Dopo le pubblicazioni di “Liberami dal nulla” (Tennessee Jones) e “Addio, bellavita” (Sam Brumbaugh), la Quarup inaugura una nuova collana denominata “Le impurità del bianco”. Anche stavolta sono due le uscite a tema: “Racconti a vita bassa” di Nicola Sacco e “Per tutte le altre destinazioni” di Fabrizia Pinna. Si tratta di storie di vita al margine, non lontane dalle precedenti, raccolte nella collana “Badlands”. È chiaro che qua l’ambientazione è italiana e nel caso di Nicola Sacco ad essere protagonista è un Sud asfissiante, che toglie il respiro a dei personaggi spasmodicamente reali.
Attraverso una serie di brevi racconti questo giovane autore di Modugno (Bari) tratteggia quella che più volta chiama una “terra bruciata”, non lontana quindi dalle “badlands” di cui sopra, tanto per confermare la linea editoriale della Quarup. Tra bambini seviziati, donne recluse e un conducente d’autobus rinchiuso in sé stesso, Sacco delinea una realtà spietata giustamente intitolata “a vita bassa”: i protagonisti vivono ad un livello infimo, in una roulotte, in una voliera o vicino ad un condotto fognario e sono costretti a provvedere ai loro bisogni facendo spesso i conti con la violenza e con la morte.
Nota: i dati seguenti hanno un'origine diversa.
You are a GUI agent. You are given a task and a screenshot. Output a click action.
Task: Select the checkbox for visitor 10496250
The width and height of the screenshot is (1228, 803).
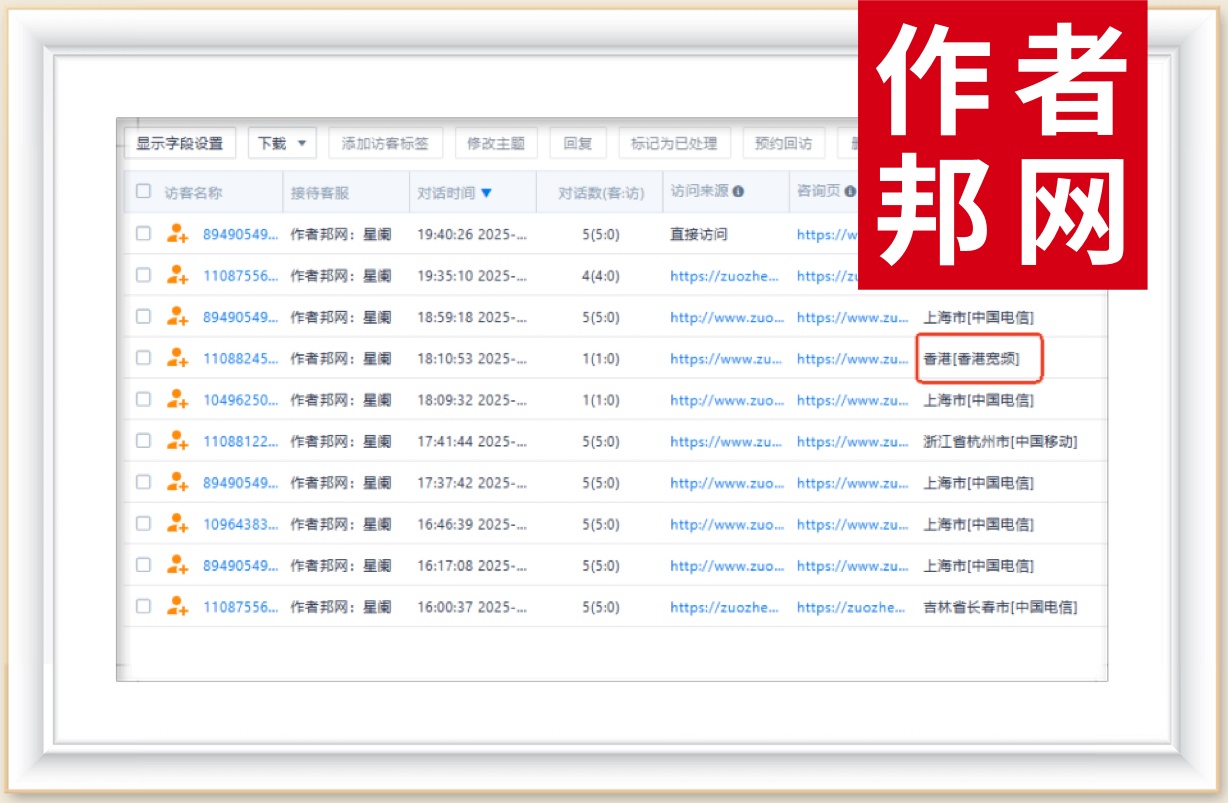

L’autore usa un linguaggio che brucia, spietato anche nei termini, e compone frammenti che sommati l’un l’altro mirano a sfogare più che a denunciare. Cormac McCarthy, citato come punto di riferimento, è scrittore di un altro livello, ma Sacco ha le potenzialità per costruirsi un proprio stile: essendo così aderente alla realtà del suo Sud, la scrittura per lui è qualcosa che non si può trattenere, che si impone come la fame fa coi suoi soggetti. Tutto nei suoi racconti è spinto da un istinto famelico, da chi fa la carità ad un incrocio per trovare da mangiare a chi si fa recapitare un fantoccio gonfiabile per sfogare i propri istinti sessuali fino ad un autista che si lancia in una folle corsa nel tentativo di imboccare una via d’uscita, anche se per il solo attimo della fuga.
L’identità dei singoli è indelebilmente segnata: bambini che non ricordano il proprio nome o che sono stati costretti a cambiarlo e adulti, come Ingannamorte Umberto, che si portano addosso i segni del destino, tutti riuniti in un’unica parola, “Malesangue”, che accomuna come un’epidemia.
Ad ogni capitolo un intermezzo tenta di ridare speranza e una donna prepara dei manicaretti, ma tutto è fagocitato da un’inarrestabile discesa verso il basso. Non a caso più si procede nella lettura più prendono forma concreta gli spettri della pedofilia e della mafia, quest’ultima descritta nel capitolo conclusivo ispirato al Riccardo III di Shakespeare.
Quella di Nicola Sacco non è una scrittura solidale, ma drammaticamente partecipe e proprio per questo in futuro potrebbe lasciare segni importanti.